Tim Hudak, like his mentor Mike Harris, thinks corporate tax cuts can kick start the economy. They ignore the fact that twenty years of tax cuts have taken us to where we are today. Huge deficits, a crumbling infrastructure and public services cut to the bone.
Corporate tax cuts have done exactly what they were supposed to do. They made the rich richer and destroyed our civil society. Herein is the conflict. While Hudak is against corporate welfare, he seems to favour corporate tax cuts. He knows that tax cuts (dressed up as getting government out of the way) is corporate welfare by stealth.
Undeniably, taxes have shifted a lot over the past 20 years. While taxes have declined for everyone the greatest beneficiaries have been corporations and the wealthy. As their tax burden was reduced, more of the load shifted to individuals, especially working people and the shrinking middle class.
By further reducing government revenues through tax cuts, especially to the rich and corporations, Ontario has given up a huge piece of its potential. This loss of revenue represents government’s biggest expenditure. Billions of dollars that could be used for the good of all has been transferred to the accounts of individuals with a lot of pre-existing wealth.
Hudak states that higher corporate rates will just be passed on to consumers by way of higher prices. He claims that the more someone consumes, the more they would pay. He takes this further by saying that government intervention, through lower corporate taxes, will help to keep prices low.
Through this, the middle class is presented with a stark choice. Pay higher taxes or watch services disappear.
Cash-strapped Ontarians, having gone through a decade of wage stagnation are hard pressed to make ends meet. They can’t pay any more for the services and infrastructure they need because they have to put food on the table, stay warm and keep the lights on. They see all outgoing funds, even if they are for public services, as a further drain.
They are unaware of what the system has done, through stealth, to rebalance and reposition money. In fact, through corporate tax breaks and huge reductions to taxes for the rich, a lot of money is now being stored outside of the productive economy.
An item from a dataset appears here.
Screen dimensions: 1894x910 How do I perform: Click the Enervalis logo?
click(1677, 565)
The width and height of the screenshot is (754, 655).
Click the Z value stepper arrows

Working people and the middle class have paid handsomely for the $600 billion corporations now have in reserve.
That “stash” should instead be in the economy. So when Mr. Hudak says he is against corporate welfare he is being disingenuous.
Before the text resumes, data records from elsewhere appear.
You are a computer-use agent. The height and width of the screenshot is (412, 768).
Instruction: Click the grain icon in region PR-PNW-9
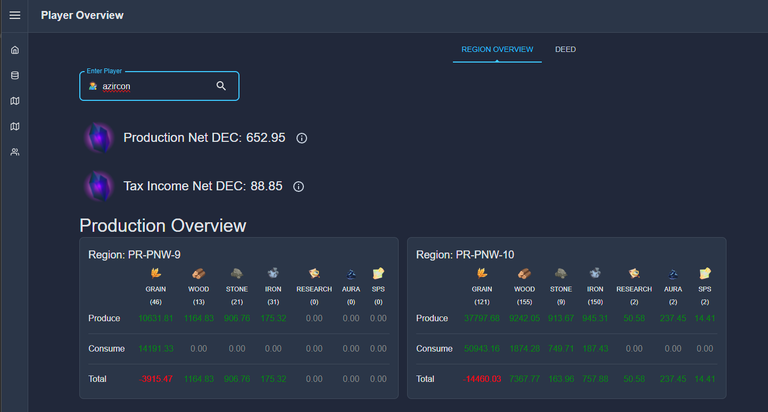coord(156,273)
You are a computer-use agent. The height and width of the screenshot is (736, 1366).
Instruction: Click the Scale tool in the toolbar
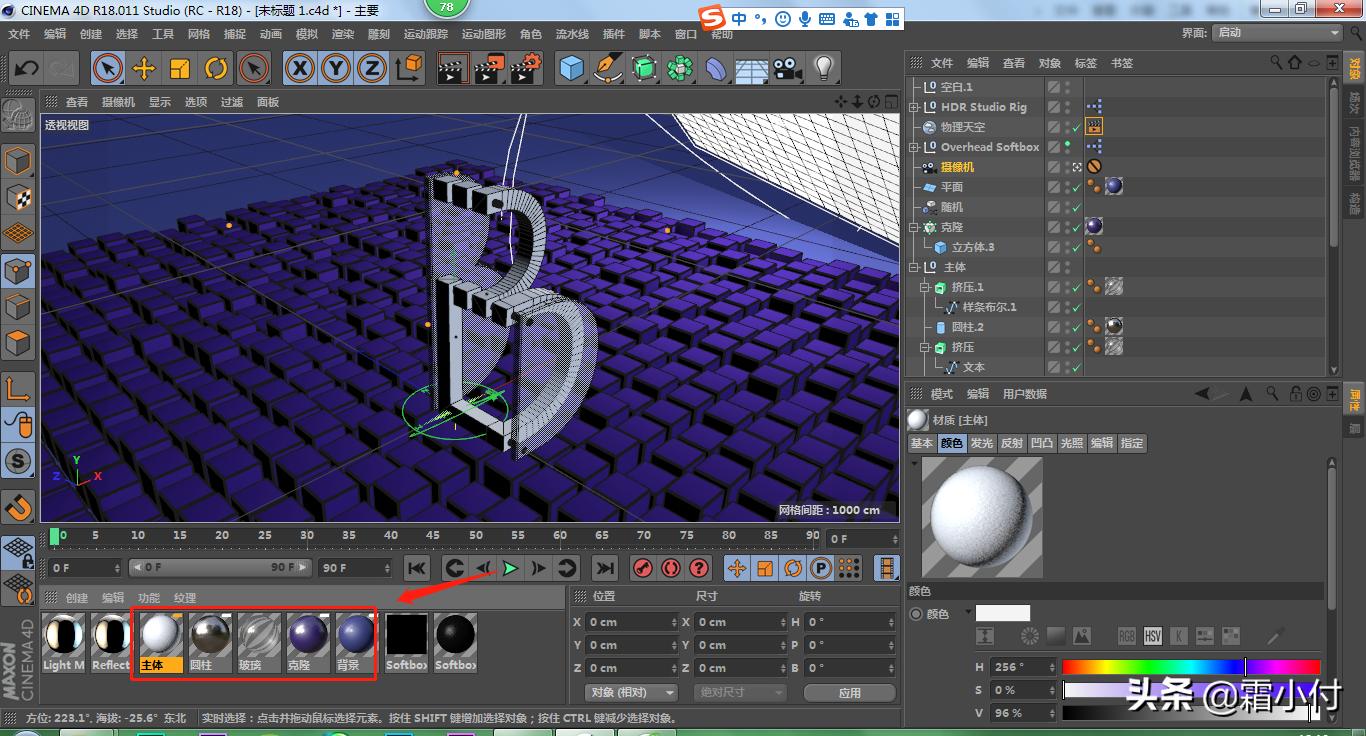point(180,68)
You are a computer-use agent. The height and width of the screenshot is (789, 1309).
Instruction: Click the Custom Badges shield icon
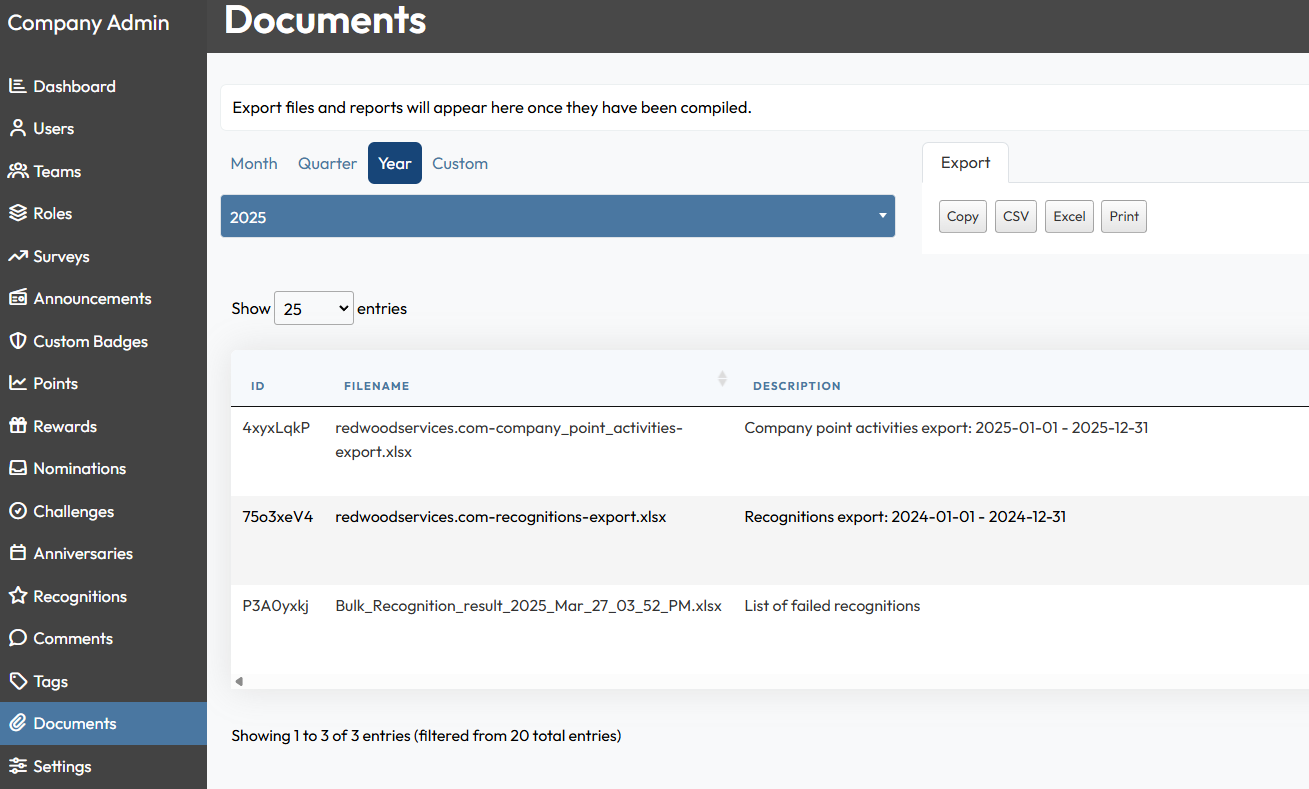coord(17,341)
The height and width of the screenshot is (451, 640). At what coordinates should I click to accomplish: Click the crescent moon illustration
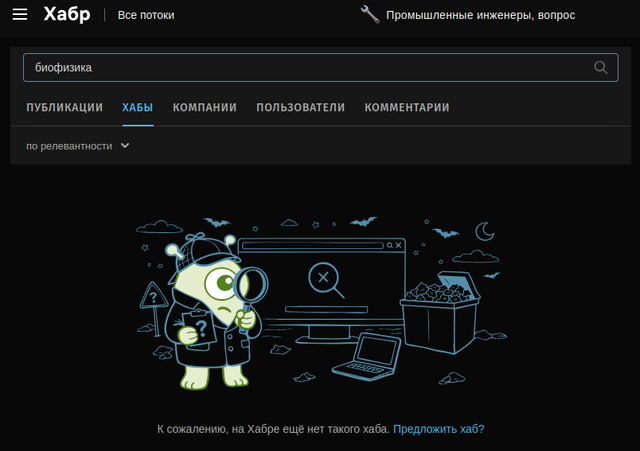[x=485, y=231]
He believes in it alright, but in a way that will not create decent jobs. His “Million Jobs Plan” is no plan at all. It’s a hollow slogan, repeated over and over again by a hopeless and shallow leader. We should not be surprised. This is what happens when a leader is prone “to run his mouth” (to use his own words).
Give him a few easy lines to remember and watch him spew them out, no matter what the question, again and again.
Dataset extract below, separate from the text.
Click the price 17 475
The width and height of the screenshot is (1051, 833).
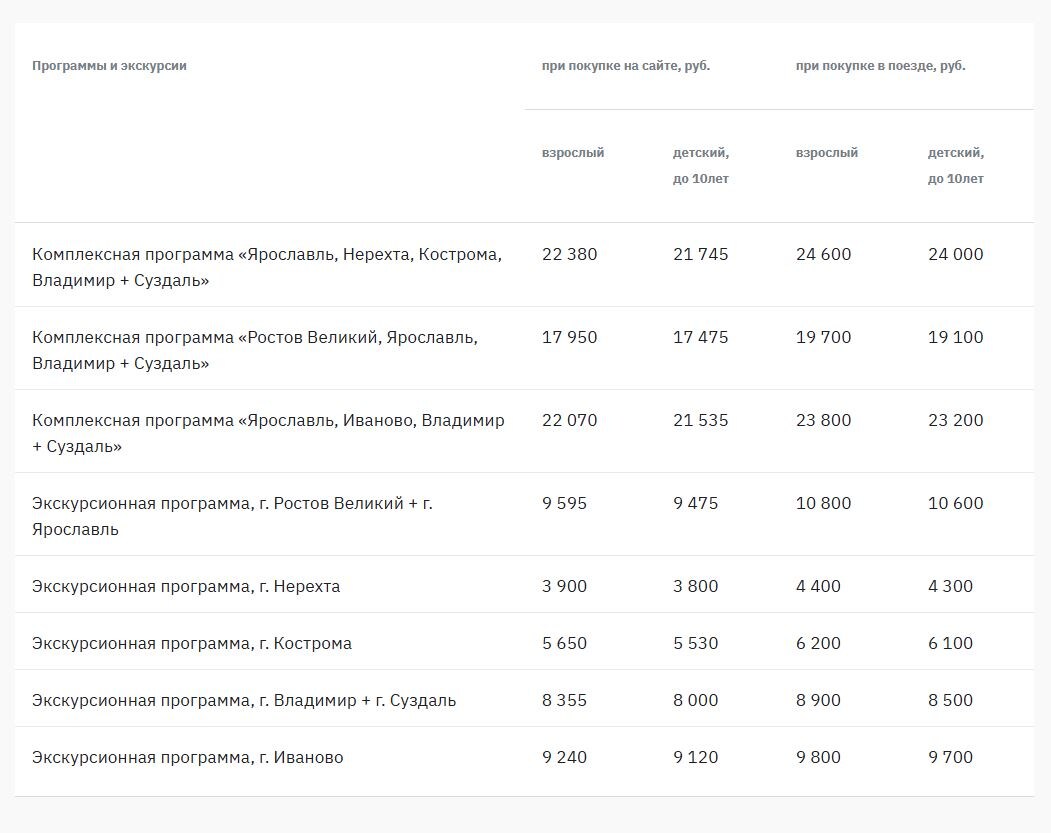click(x=700, y=337)
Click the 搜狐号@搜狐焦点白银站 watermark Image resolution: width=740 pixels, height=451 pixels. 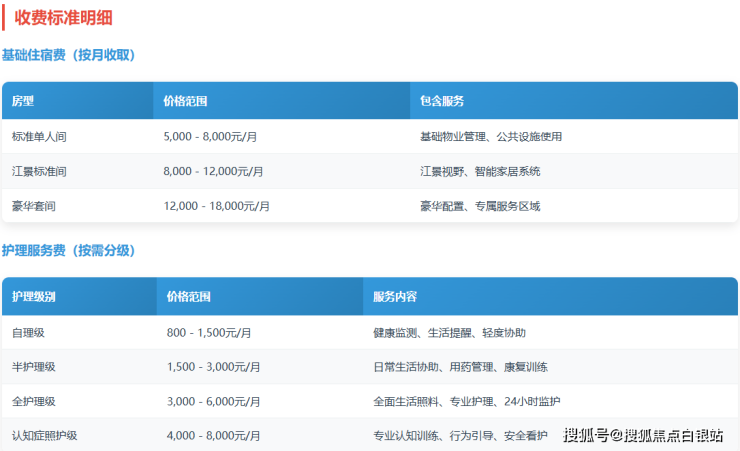tap(643, 435)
At the end of the day, like his predecessor Mike Harris, the only job he cares about creating is the private sector nest he hopes to find himself in after he is done pillaging the province, forever transforming it into the Alabama of the north.
Corporate welfare bums: it’s time you pay your share. It’s time to step up and help rebuild the province that has allowed you to prosper. Bring that $600 billion back into the economy. You may be pleasantly surprised at the results.